As $[a, b, c] \succ  [a-u, b-v, c+(u+v)]$, we have $\displaystyle \sum _{\text{cyc}} \sqrt{8\left(x^2+ \text{yz} + 2\right)}\geq  \sum _{\text{cyc}} \sqrt{(2x+3)^2+7}$.  
Hope there is a simpler method to establish this.  Another possible approach could be to directly check if $\displaystyle F(x, y, z) = \sum _{\text{cyc}} \sqrt{x^2+ \text{yz} + 2}$ is Schur-convex, in which case any allowable $[x, y, z]\succ  [1, 1, 1]$ and the entire proof is done.  $F$ is symmetric, but we also need to check if $x-y)\left(\partial _xF -\partial _yF\right)\geq  0$ for this.
A: Here is my sketch, mostly to convince that alternative approach (i.e. inequalities instead of search for minimum) really may be possible. At the other hand, useful inequalities have "differential" nature (that is, I think they may be most easily proven by differentiation, but there may be other ways to proof). 

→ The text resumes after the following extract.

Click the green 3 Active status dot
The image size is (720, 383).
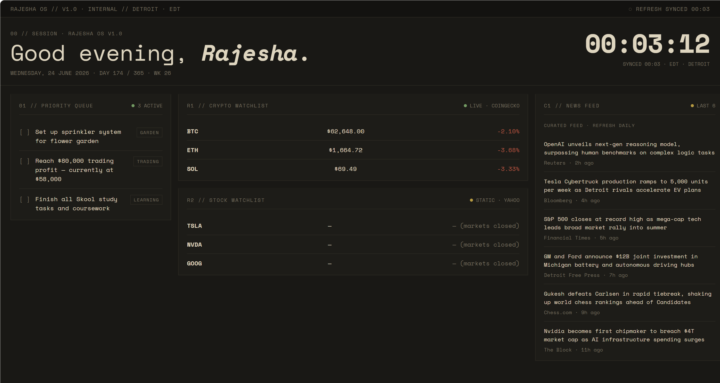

Let us denote $a=x^2+yz, b=y^2+zx, c=z^2+xy$; then
$$a+b+c=x^2+yz+y^2+zx+z^2+xy=x^2+y^2+z^2+\frac{1}{2}((x+y+z)^2-(x^2+y^2+z^2))=$$
$$=x^2+y^2+z^2+4.5-\frac{1}{2}(x^2+y^2+z^2)\ge\frac{1}{2}3+4.5=6$$
Starting from reasonably looking inequality $\sqrt{u+2}+\sqrt{v+2}+\sqrt{w+2}\ge\sqrt{u+v+w+18}$ (where $u,v,w\ge 0$) we let $u=a,v=b,w=c$ and conclude that $$\sqrt{x^2+yz+2}+\sqrt{y^2+zx+2}+\sqrt{z^2+xy+2}\ge\sqrt{24}=\frac{6}{\sqrt{3/2}}$$
Starting from another inequality $f(u,v,w)\equiv\sqrt{u+2}+\sqrt{v+2}+\sqrt{w+2}\ge g(u,v,w)\equiv\sqrt{3(u+v+w)+18} $ (where $u,v,w\ge 0$ and $u\approx v\approx w$) we let $u=a,v=b,w=c$ and conclude that $$\sqrt{x^2+yz+2}+\sqrt{y^2+zx+2}+\sqrt{z^2+xy+2}\ge\sqrt{36}=6$$
Last inequality was made so that $f(2,2,2)=g(2,2,2)$ and $f'_u(2,2,2)=g'_u(2,2,2)$, $f'_v(2,2,2)=g'_v(2,2,2)$, $f'_w(2,2,2)=g'_w(2,2,2)$ (and yes, we need to analyze $f''$ vs. $g''$ too). Last inequality DOES NOT hold when, say, $u=7,v=0,w=0$ (5.83 vs. 6.25) so one probably need another similar inequality to cover, say, cases like $u\approx3v\approx3w$

Note, that it may be possible that I shall not convert the sketch into real proof.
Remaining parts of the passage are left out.